● Work required:
In the chronic pain diary, on what date was the real spinal cord stimulator implant surgery done?

Topic : What it is like living day to day with chronic pain:

Created on : Thursday, October 20, 2005, 07:22:22 am
Author : katlover

My therapist advised me to keep a diary to help me to recover from major depressive disorder associated with chronic pain, several injuries from an accident I was involved in almost six years ago, the resulting traumas to my body, learning to accept who I am right now and carry on with my life they way it is rather than the way it was.


I believe that in sharing our stories with each other it can help others and in that way we can help ourselves. No man or woman is an island completely alone and separate.


I have had chronic pain for almost six years now. Constant burning pain in and around the left knee, some burning pain in the right knee both resulting from permanent nerve damage, muscle pain from myofacial pain syndrome, arthritus pain in every joint, back & hip pain from damaged discs in my lower back and the very real physical pain from major depressive disorder.

 

This picture is what my back looked like the day after I had the trial surgery for a spinal cord stimulator implant done on 7/12/04. It was successful and the real implant surgery was done on 8/4/04. I use a remote device to turn it on when the pain in my left knee drives me crazy. And it also blocks some ot the back pain from the discs and some of the pain in my hips. The leads were placed at T-10. Unfortunately, this surgery has caused some urinary incontinence. Jerry Lewis also had this sugery last year and he is doing very well. I hope he doesn't pee his pants though!


It has been a nightmare and a learning experience all at the same time. I feel like these years were stolen from my life some of the time. The rest of the time I am pushing myself to feel better and LIVE my life. I have been successful at this most of the time. But I tell ya there are days............................


 


Nancy

 


 


 


 

( Subscribe )
 
User Mood
Mellow

Message Emote
blank
November 3, 2005, 10:14 pm

I Had Seven Really Good Days:

But today, was not so good. This time I know what caused it because I know how the routine was for the last week.

● Material shown:
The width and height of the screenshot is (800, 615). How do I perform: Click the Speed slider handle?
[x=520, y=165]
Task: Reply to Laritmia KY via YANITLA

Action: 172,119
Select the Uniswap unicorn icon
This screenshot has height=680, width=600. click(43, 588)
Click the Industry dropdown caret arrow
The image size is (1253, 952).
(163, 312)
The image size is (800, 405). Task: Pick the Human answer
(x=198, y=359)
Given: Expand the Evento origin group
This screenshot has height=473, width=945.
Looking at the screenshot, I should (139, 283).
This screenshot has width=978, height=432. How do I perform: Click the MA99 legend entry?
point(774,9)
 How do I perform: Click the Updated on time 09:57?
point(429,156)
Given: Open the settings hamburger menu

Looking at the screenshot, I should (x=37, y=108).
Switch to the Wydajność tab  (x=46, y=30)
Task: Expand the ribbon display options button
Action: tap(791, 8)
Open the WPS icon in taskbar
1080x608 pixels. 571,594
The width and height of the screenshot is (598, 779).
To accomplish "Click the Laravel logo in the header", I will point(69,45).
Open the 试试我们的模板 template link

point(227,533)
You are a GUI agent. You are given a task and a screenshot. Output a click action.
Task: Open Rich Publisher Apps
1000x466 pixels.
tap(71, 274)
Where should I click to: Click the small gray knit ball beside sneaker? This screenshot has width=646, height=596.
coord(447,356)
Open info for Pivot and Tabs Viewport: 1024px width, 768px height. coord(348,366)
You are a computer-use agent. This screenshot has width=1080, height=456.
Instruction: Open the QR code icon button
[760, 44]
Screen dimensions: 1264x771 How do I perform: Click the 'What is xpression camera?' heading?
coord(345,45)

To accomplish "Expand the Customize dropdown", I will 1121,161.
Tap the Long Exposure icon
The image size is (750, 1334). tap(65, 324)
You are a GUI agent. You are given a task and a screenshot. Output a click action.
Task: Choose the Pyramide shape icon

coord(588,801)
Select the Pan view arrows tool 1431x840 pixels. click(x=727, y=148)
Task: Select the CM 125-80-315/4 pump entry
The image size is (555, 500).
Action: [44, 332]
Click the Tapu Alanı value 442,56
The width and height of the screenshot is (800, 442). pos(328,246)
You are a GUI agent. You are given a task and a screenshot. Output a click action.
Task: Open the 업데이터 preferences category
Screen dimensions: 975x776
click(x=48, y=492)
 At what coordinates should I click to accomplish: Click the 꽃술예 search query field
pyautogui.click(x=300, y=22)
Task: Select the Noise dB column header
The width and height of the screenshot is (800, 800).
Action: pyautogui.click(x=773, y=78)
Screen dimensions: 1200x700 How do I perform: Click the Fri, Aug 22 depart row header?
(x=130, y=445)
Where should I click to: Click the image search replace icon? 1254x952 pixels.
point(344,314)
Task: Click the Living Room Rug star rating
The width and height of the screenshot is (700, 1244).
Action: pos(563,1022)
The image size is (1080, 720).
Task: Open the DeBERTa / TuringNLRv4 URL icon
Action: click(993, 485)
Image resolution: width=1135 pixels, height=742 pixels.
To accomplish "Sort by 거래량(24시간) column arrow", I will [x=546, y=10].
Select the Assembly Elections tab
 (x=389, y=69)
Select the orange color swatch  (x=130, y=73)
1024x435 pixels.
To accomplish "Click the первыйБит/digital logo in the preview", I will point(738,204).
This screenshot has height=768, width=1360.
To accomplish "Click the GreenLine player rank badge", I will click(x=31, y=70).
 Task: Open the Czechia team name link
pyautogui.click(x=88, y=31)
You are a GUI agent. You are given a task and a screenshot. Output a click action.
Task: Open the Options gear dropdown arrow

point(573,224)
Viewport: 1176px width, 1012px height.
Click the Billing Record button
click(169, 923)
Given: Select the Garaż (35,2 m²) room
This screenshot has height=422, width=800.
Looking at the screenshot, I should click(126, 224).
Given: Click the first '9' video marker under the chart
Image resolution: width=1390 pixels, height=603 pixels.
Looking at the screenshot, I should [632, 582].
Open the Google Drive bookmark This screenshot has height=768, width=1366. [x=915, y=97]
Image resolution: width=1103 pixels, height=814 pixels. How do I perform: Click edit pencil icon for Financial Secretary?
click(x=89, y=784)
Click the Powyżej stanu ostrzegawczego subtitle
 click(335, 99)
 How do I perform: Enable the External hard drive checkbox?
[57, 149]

● Result:
8/4/04